_What the task requires_. Could you output each line of the data that follows exactly?

(Stored entries)

######

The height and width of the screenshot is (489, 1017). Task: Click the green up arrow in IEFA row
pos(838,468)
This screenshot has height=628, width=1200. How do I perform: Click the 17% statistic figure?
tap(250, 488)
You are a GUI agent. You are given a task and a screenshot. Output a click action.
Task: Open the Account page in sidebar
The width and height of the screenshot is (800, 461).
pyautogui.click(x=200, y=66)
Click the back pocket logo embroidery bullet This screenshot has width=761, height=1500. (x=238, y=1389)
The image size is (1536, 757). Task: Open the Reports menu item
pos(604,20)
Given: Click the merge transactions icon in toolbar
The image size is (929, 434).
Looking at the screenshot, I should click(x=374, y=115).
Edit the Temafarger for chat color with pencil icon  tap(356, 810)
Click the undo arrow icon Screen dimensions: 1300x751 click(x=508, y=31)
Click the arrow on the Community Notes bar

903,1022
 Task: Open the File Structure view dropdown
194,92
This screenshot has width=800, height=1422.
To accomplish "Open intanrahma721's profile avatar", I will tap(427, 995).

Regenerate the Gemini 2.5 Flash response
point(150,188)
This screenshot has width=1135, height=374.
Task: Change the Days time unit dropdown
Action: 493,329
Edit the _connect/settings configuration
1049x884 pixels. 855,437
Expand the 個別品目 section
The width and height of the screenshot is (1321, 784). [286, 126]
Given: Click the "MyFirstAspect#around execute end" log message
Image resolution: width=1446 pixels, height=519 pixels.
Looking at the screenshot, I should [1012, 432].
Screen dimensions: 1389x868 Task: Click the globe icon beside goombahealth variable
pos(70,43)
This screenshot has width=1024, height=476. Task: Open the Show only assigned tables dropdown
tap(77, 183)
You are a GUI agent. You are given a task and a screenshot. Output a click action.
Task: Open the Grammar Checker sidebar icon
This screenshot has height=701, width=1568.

######

_Task result_.
The height and width of the screenshot is (489, 1017). Task: Click the green up arrow in IEFA row
pos(838,468)
This screenshot has height=628, width=1200. How do I perform: Click the 17% statistic figure?
tap(250, 488)
You are a GUI agent. You are given a task and a screenshot. Output a click action.
Task: Open the Account page in sidebar
The width and height of the screenshot is (800, 461).
pyautogui.click(x=200, y=66)
Click the back pocket logo embroidery bullet This screenshot has width=761, height=1500. (x=238, y=1389)
The image size is (1536, 757). Task: Open the Reports menu item
pos(604,20)
Given: Click the merge transactions icon in toolbar
The image size is (929, 434).
Looking at the screenshot, I should click(x=374, y=115).
Edit the Temafarger for chat color with pencil icon  tap(356, 810)
Click the undo arrow icon Screen dimensions: 1300x751 click(x=508, y=31)
Click the arrow on the Community Notes bar

903,1022
 Task: Open the File Structure view dropdown
194,92
This screenshot has width=800, height=1422.
To accomplish "Open intanrahma721's profile avatar", I will tap(427, 995).

Regenerate the Gemini 2.5 Flash response
point(150,188)
This screenshot has width=1135, height=374.
Task: Change the Days time unit dropdown
Action: 493,329
Edit the _connect/settings configuration
1049x884 pixels. 855,437
Expand the 個別品目 section
The width and height of the screenshot is (1321, 784). [286, 126]
Given: Click the "MyFirstAspect#around execute end" log message
Image resolution: width=1446 pixels, height=519 pixels.
Looking at the screenshot, I should [1012, 432].
Screen dimensions: 1389x868 Task: Click the globe icon beside goombahealth variable
pos(70,43)
This screenshot has width=1024, height=476. Task: Open the Show only assigned tables dropdown
tap(77, 183)
You are a GUI agent. You are given a task and a screenshot. Output a click action.
Task: Open the Grammar Checker sidebar icon
This screenshot has height=701, width=1568.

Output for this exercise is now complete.